• **INSTRUCTIONS TO FOLLOW**: Here is the task for the records below: repeat exactly the lines from the one with "Accessories (616, 186)" to the one with "Stick Figure", both included, and nothing else.

• **DATASET ENTRIES**:
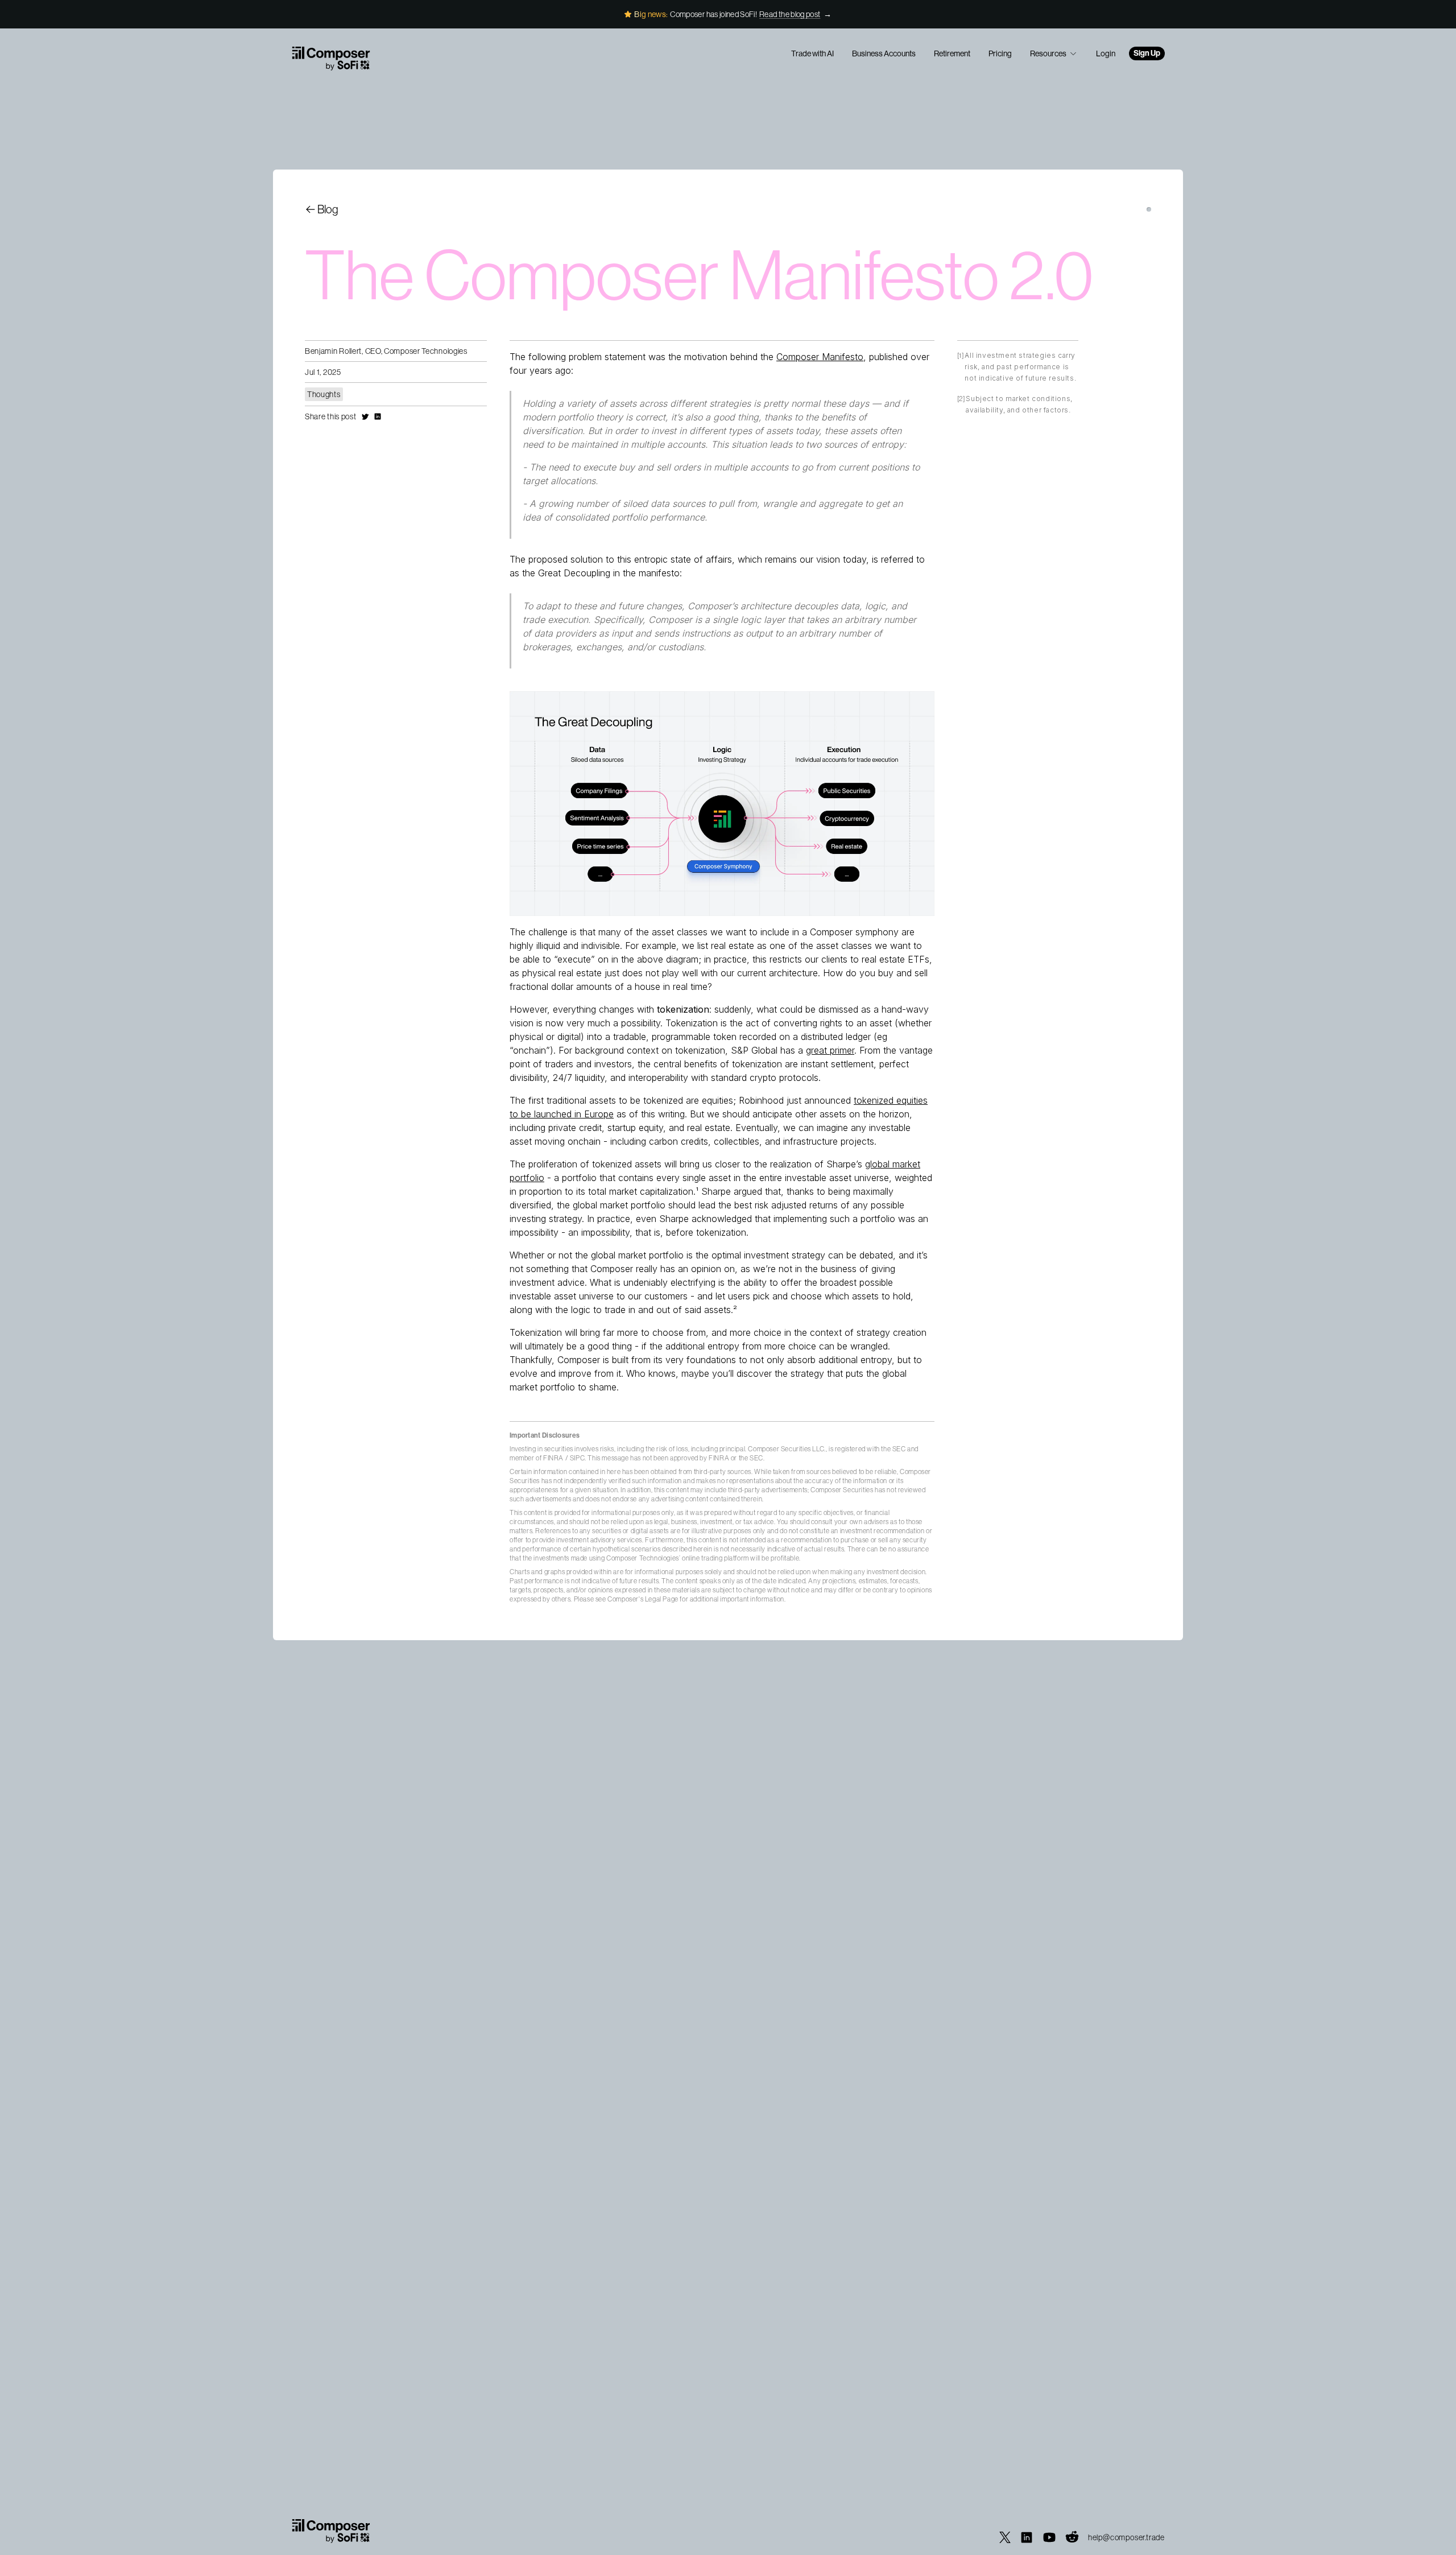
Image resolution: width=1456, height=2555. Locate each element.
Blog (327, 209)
---
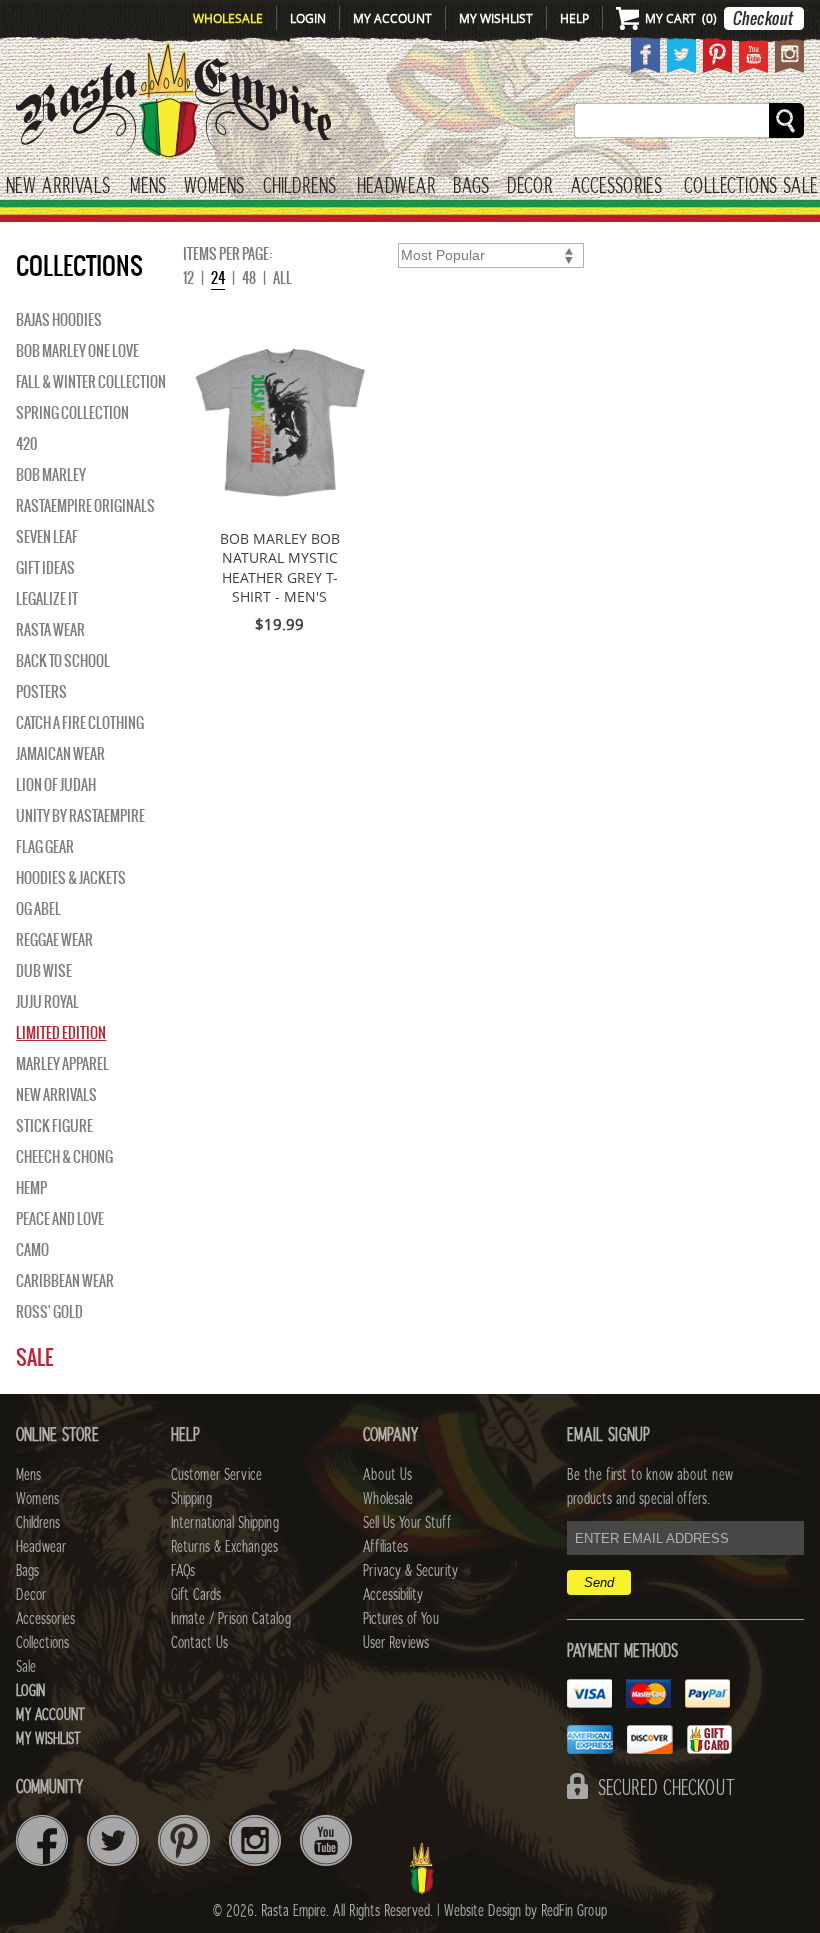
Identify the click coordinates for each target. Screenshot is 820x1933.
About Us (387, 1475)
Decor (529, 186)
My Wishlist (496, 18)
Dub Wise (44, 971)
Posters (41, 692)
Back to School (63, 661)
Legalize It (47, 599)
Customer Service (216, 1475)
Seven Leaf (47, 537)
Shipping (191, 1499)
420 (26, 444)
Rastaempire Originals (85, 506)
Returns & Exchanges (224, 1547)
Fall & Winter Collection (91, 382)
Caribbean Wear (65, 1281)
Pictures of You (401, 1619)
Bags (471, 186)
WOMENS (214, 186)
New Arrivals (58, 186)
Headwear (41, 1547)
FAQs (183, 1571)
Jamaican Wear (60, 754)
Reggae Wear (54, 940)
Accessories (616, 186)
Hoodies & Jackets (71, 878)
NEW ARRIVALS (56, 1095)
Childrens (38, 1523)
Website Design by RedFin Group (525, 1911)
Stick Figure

• **THE ANSWER**:
Accessories (616, 186)
Hoodies & Jackets (71, 878)
NEW ARRIVALS (56, 1095)
Childrens (38, 1523)
Website Design by RedFin Group (525, 1911)
Stick Figure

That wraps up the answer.